I spent many minutes trying to come up with something insightful to say, but then I realised I do not care whatsover. I'm sure this is dumb, but I cannot be fucked to figure out how. It's kind of a major misstep to try and make me care about the politics of such a thinly sketched world this far into the book. So far,
Ender's Game has been laser focused on Ender learning how to command a fleet of starships against alien bugs by playing laser-tag. I'm not sure
how that's meant to work, but that's been the plot.
"Then they stop listening to me and go off and fight a war.”
"Val, trust me. I know what I'm doing.”
"How do you know? You're not any smarter than me, and you've never done this before either.”
"I'm thirteen and you're ten.”
"Almost eleven.”
"And I know how these things work.”
"Turns out squirrels scream in political theory when you skin them alive!"
"All right, I'll do it your way. But I won't do any of these liberty or death things.”
"You will too.”
"And someday when they catch us and they wonder why your sister was such a warmonger. I can just bet you'll tell them that you told me to do it.”
"Are you sure you're not having a period, little woman?”
"I hate you, Peter Wiggin.”
"But I'll still ghostwrite half of your Kampf for you and not even try to insert my own perspective. For reasons."
What bothered Valentine most was when her column got reblogged syndicated into several other regional newsnets, and Father started reading it and quoting from it at table.
Okay, that misprint is just
weird.
"Finally, a man with some sense," he said. Then he quoted some of the passages Valentine hated worst in her own work. "It's fine to work with these hegemonist Russians with the buggers out there, but after we win, I can't see leaving half the civilized world as virtual helots, can you, dear?”
"Anyway, the government says we don't have to fuck to produce another super-soldier for them, so that's nice."
"So you don't like lying to Father." he said. "So what? You're not lying to him. He doesn't think that you're really Demosthenes, and Demosthenes isn't saying things you really believe. They cancel each other out, they amount to nothing.”
"That's the kind of reasoning that makes Locke such an ass."
"That and his thing about land value tax."
But what really bothered her was not that she was lying to Father -- it was the fact that Father actually agreed with Demosthenes. She had thought that only fools would follow him.
A few days later Locke got picked up for a column in a New England newsnet, specifically to provide a contrasting view for their popular column from Demosthenes. "Not bad for two kids who've only got about eight pubic hairs between them," Peter said.

========================================================================

#### [Goal of the exercise]
Copy the commentary on Ender's Game starting with "I spent many" and going on through "been the plot.", substituting "spaceships" for "starships".

#### [Collected data]

========================================================================

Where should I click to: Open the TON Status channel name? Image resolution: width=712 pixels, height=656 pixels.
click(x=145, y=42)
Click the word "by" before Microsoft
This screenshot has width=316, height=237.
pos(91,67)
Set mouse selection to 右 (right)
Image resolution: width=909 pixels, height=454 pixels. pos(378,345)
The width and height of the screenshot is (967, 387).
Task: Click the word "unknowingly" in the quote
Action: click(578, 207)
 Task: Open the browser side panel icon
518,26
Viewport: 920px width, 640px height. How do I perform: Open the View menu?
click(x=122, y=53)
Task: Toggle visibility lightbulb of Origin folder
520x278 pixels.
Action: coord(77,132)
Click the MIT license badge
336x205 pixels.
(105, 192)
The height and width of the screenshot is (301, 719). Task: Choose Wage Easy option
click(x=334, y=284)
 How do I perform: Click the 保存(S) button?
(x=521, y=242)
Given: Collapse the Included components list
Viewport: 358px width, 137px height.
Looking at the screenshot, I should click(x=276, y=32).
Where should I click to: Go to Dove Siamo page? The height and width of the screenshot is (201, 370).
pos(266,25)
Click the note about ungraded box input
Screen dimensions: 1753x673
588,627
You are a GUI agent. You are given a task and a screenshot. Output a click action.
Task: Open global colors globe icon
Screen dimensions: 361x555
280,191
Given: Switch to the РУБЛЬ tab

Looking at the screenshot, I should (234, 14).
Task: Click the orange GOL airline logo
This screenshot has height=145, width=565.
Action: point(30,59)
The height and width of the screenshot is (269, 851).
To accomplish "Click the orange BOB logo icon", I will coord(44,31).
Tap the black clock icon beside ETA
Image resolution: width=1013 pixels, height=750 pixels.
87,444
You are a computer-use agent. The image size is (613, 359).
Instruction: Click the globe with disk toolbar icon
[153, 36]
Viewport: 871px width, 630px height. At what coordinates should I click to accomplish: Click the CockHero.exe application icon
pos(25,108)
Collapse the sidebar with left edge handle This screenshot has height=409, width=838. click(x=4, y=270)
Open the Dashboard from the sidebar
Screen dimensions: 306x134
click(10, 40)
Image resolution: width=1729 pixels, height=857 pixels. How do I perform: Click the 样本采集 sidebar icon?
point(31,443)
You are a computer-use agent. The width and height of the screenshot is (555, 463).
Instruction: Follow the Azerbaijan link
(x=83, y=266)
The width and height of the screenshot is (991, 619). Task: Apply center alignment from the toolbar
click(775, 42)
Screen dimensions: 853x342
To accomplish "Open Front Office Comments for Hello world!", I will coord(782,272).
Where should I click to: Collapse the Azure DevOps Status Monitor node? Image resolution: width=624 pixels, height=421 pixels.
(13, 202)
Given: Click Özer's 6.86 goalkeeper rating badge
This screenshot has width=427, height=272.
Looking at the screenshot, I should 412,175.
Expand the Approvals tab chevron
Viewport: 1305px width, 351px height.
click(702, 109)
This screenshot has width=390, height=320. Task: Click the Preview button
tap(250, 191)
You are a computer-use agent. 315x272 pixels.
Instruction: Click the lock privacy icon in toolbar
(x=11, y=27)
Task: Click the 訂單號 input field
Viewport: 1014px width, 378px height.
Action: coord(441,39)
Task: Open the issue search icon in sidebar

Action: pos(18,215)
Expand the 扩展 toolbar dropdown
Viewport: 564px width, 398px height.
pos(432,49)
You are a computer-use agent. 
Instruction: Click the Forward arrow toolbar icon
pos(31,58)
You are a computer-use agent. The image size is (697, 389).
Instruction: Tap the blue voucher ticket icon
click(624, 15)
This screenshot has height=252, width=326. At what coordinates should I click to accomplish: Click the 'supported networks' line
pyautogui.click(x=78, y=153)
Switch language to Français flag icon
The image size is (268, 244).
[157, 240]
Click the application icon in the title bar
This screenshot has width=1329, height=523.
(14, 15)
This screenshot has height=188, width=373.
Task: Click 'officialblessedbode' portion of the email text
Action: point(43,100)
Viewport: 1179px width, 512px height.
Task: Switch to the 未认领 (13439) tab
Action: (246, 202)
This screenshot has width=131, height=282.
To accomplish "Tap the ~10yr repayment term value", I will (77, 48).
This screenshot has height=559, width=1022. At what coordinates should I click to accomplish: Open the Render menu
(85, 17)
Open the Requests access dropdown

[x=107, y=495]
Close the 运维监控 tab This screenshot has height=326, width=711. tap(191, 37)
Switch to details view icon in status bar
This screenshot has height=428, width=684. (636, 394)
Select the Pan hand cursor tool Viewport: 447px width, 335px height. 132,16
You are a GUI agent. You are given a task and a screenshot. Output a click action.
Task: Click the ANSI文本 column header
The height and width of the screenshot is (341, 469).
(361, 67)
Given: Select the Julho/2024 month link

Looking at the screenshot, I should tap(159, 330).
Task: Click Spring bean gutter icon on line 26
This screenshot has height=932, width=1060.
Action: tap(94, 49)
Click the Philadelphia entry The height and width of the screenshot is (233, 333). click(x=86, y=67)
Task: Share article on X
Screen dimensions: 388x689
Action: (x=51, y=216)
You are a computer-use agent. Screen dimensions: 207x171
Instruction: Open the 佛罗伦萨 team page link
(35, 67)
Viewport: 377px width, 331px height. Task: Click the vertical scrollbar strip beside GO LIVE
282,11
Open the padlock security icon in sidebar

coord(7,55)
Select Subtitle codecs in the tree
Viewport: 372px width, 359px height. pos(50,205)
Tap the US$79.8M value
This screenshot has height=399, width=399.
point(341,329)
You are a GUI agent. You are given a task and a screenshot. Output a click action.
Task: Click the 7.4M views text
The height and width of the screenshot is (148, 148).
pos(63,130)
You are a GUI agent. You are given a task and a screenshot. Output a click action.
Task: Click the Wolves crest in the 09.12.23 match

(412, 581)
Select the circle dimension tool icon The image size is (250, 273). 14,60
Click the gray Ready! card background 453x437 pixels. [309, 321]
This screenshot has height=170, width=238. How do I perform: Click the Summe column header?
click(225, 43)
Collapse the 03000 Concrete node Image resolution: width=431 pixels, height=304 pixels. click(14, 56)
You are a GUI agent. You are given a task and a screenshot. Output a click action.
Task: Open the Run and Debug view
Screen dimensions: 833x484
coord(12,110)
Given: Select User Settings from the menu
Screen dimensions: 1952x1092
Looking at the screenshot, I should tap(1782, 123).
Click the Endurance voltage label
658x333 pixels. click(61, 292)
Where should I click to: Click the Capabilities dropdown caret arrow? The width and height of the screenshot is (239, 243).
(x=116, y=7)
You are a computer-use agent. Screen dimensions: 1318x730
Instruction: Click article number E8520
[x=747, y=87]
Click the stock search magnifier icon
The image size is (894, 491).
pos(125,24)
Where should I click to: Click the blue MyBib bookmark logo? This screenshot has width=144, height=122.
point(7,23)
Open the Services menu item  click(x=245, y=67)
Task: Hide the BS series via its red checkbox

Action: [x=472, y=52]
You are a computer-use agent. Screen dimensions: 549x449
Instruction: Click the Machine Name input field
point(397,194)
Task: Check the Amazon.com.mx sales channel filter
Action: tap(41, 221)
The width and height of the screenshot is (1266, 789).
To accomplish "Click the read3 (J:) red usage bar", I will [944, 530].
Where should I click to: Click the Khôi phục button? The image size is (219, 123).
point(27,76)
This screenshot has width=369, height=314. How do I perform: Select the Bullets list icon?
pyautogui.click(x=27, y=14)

========================================================================

#### [Finished exercise]
I spent many minutes trying to come up with something insightful to say, but then I realised I do not care whatsover. I'm sure this is dumb, but I cannot be fucked to figure out how. It's kind of a major misstep to try and make me care about the politics of such a thinly sketched world this far into the book. So far,
Ender's Game has been laser focused on Ender learning how to command a fleet of spaceships against alien bugs by playing laser-tag. I'm not sure
how that's meant to work, but that's been the plot.